Un verre photographié à l’usine Duralex de la Chapelle-Saint-Mesmin (Loiret) en juillet 2024. GUILLAUME SOUVANT / AFP
La marque iconique est dans une situation très tendue. Reprise en 2024 par ses salariés sous la forme d’une coopérative, la verrerie Duralex a été placée en redressement judiciaire avec une période d’observation de six mois en raison de « tensions de trésorerie », a annoncé lundi 1er juin l’entreprise.
Duralex, fondée en 1945 et connue pour ses verres réputés incassables, a expliqué ses difficultés financières par « une hausse du stock très importante sur janvier et février 2026, couplée à des ruptures impactant les ventes sur des produits emblématiques » et une « hausse croissante du coût des matières premières et de l’énergie en début d’année ».
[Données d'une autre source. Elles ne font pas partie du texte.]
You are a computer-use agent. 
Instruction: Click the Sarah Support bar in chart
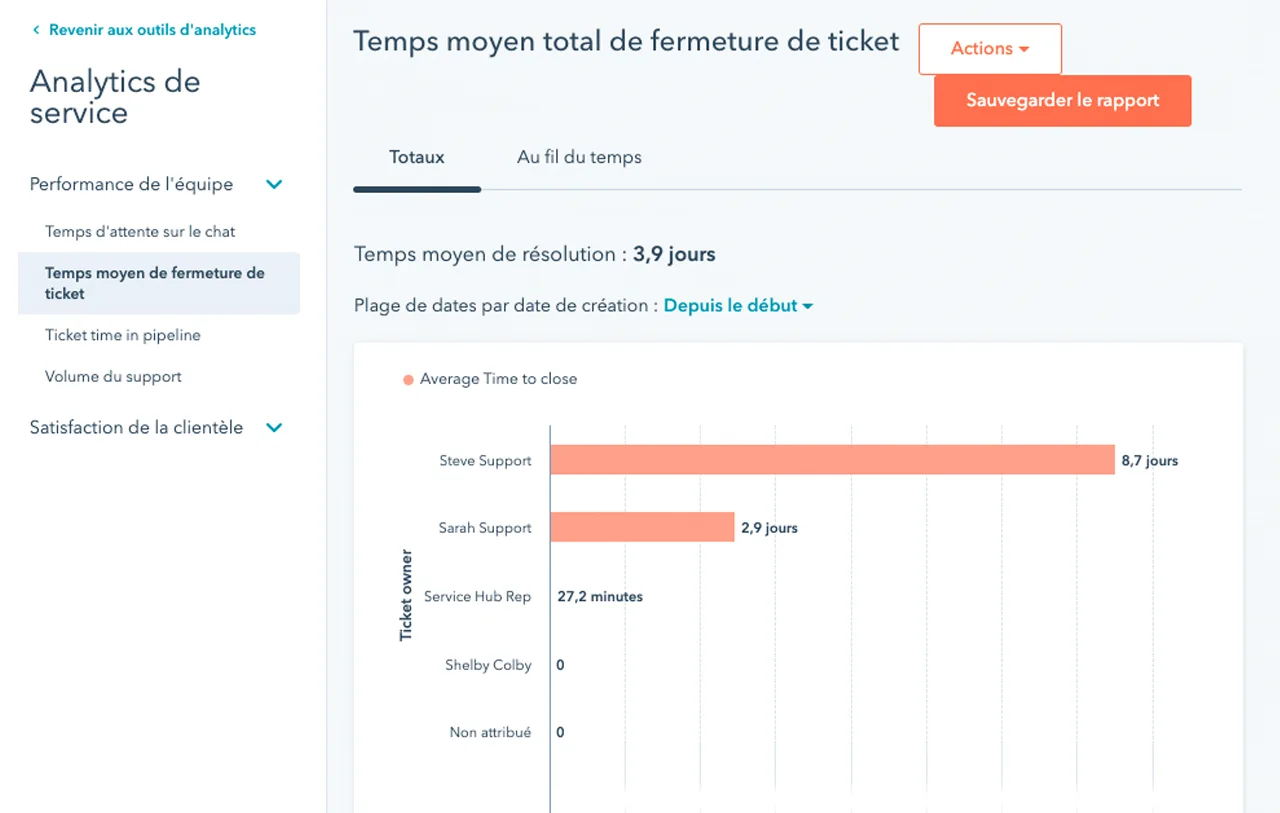point(642,527)
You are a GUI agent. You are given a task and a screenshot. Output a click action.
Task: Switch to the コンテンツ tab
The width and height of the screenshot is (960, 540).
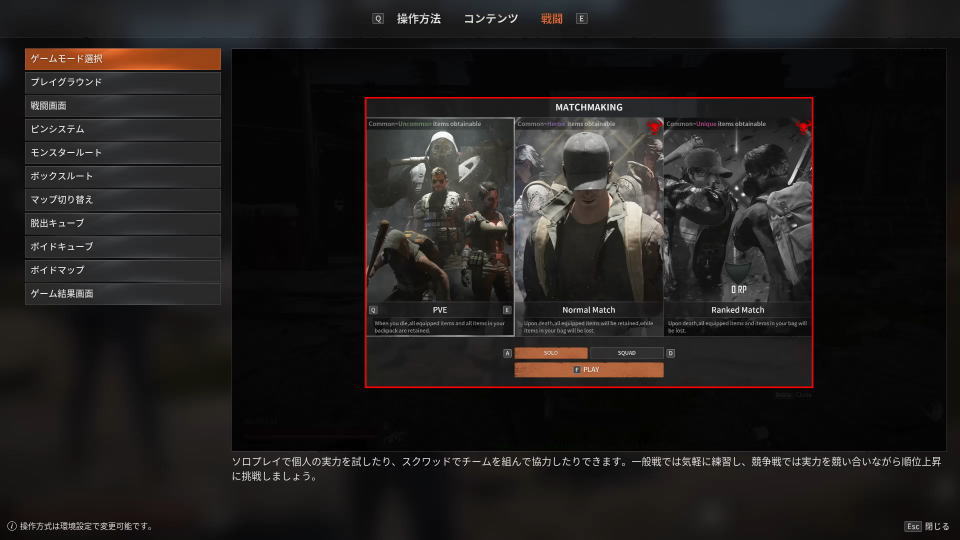coord(490,19)
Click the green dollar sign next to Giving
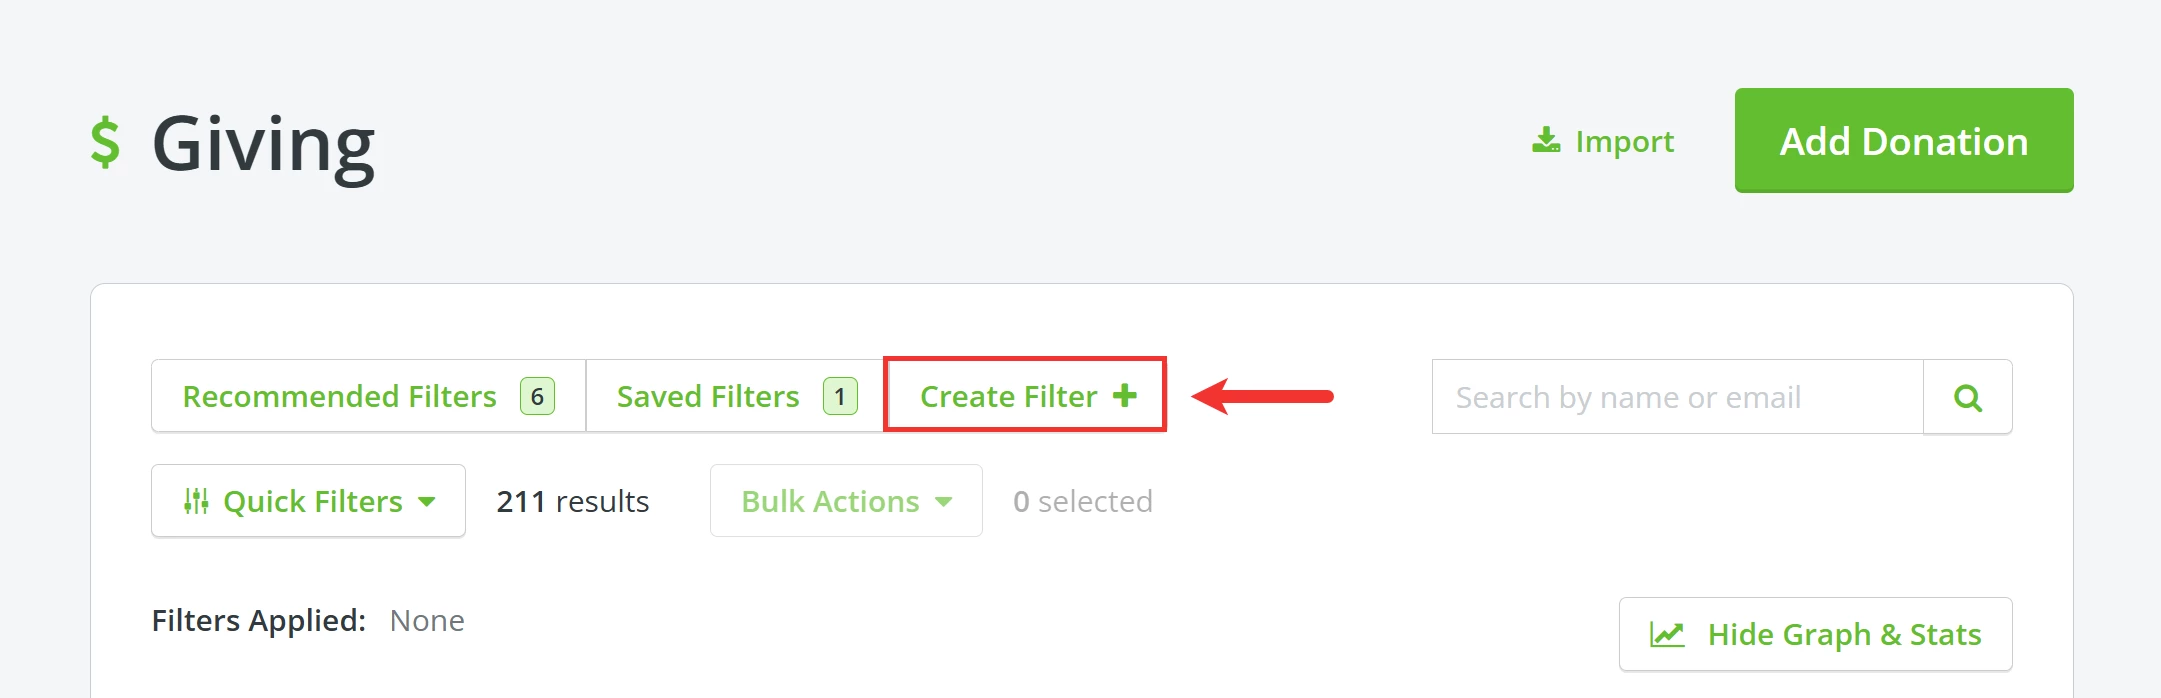 tap(103, 140)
Une source de l’Agence France-Presse proche du dossier a qualifié de « sombre » la situation de l’entreprise qui emploie 243 salariés, dans son unique usine, à La Chapelle-Saint-Mesmin, près d’Orléans (Loiret), estimant qu’une gestion « catastrophique » l’avait conduite à une « impasse ». « Les caisses sont vides et les salariés n’ont touché que 50 % de leur dernière paie » en mai, a-t-elle ajouté. Environ 60 % d’entre eux ont investi dans la coopérative.